** CONSIGNE **
Citez mot pour mot le passage de l'article sur l'inflation en commençant par « Chacun sait qu’une » et en terminant par « et de réserve. ».

** TEXTE CITÉ **
****
La Chronique Agora

Vers un régime de forte inflation durable (1/2)

inflation, dette, étalon-or, quantitative easing

Dans le système actuel, les banques centrales finissent par transformer les dettes des Etats en monnaie…

Chacun sait qu’une banque centrale est officiellement le seul acteur économique pour lequel la dette émise n’est pas exigible (pas remboursable). Le mécanisme est simple : en créant de la monnaie ex nihilo (à partir de rien), la banque centrale émet une dette sur elle-même qui est non-exigible. Ou, en tout cas, qui le sera tant que la monnaie émise est acceptée comme moyen d’échange, de paiement, de transaction et de réserve.

Voici qui permet de définir véritablement ce qu’est la monnaie, ou en tout cas, comment enseigner la macroéconomie monétaire à un étudiant en économie ou à tout citoyen curieux des affaires économiques.
****
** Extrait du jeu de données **
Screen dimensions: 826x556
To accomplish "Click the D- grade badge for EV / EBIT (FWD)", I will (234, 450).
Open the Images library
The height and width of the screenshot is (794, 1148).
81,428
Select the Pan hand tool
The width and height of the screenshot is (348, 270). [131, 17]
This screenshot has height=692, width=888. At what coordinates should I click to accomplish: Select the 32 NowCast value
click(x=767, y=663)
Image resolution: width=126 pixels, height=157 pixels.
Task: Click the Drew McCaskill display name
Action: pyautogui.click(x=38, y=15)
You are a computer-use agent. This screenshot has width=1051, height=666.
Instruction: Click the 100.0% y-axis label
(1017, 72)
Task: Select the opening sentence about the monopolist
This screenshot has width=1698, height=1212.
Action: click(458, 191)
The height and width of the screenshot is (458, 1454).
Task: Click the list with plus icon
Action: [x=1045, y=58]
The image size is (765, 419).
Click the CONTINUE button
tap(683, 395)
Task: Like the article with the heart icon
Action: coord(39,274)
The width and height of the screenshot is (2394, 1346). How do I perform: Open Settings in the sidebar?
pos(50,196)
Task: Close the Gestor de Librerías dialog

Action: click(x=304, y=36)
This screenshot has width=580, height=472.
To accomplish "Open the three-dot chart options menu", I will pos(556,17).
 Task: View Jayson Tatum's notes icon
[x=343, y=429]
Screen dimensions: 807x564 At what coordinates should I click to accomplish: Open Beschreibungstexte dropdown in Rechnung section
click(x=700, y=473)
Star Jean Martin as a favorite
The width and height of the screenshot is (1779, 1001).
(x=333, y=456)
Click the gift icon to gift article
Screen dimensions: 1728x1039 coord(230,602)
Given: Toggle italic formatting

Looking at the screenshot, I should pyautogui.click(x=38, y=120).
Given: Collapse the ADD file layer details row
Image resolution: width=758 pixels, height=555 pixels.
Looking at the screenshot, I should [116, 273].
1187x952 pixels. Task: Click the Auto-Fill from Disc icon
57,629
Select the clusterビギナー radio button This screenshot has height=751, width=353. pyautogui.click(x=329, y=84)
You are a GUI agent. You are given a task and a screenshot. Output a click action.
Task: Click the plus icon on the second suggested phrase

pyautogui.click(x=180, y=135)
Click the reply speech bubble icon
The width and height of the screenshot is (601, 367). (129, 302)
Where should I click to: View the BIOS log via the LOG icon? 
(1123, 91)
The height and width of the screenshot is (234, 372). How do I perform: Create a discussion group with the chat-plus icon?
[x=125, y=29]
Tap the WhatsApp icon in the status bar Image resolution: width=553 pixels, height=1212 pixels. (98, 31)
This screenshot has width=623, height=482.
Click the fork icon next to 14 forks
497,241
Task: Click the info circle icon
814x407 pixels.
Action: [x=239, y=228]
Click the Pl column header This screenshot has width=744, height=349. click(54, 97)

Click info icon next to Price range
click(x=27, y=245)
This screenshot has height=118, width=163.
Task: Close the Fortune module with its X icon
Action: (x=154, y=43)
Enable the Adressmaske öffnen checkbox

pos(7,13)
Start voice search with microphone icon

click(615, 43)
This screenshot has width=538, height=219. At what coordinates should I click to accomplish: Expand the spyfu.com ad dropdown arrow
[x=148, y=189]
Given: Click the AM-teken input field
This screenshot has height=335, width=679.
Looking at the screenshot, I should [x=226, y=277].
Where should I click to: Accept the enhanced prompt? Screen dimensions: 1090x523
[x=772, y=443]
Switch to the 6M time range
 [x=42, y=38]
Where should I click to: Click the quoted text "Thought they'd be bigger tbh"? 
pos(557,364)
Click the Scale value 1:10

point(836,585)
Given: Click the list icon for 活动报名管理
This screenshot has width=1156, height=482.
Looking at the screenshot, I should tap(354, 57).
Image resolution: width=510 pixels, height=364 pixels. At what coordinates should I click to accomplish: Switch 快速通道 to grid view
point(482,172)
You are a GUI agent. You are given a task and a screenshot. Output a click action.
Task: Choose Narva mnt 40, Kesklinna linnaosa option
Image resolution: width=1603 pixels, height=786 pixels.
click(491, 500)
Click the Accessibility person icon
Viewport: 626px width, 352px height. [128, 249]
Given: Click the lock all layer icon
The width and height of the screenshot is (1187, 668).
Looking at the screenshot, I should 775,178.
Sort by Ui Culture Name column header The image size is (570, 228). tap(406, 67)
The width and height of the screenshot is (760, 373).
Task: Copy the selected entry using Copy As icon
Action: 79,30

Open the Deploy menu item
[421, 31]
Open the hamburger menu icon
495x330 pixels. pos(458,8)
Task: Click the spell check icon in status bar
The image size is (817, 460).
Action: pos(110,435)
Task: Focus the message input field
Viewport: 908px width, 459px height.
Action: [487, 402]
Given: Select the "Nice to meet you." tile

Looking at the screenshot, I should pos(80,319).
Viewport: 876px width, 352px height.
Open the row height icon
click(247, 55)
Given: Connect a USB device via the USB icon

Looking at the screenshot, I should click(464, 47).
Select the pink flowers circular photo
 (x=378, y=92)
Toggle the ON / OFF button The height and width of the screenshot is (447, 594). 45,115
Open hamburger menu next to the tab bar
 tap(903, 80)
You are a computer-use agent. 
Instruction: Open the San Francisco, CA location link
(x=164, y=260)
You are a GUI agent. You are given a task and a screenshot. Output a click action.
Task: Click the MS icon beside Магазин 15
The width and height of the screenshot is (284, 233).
****
** CORRIGÉ **
Chacun sait qu’une banque centrale est officiellement le seul acteur économique pour lequel la dette émise n’est pas exigible (pas remboursable). Le mécanisme est simple : en créant de la monnaie ex nihilo (à partir de rien), la banque centrale émet une dette sur elle-même qui est non-exigible. Ou, en tout cas, qui le sera tant que la monnaie émise est acceptée comme moyen d’échange, de paiement, de transaction et de réserve.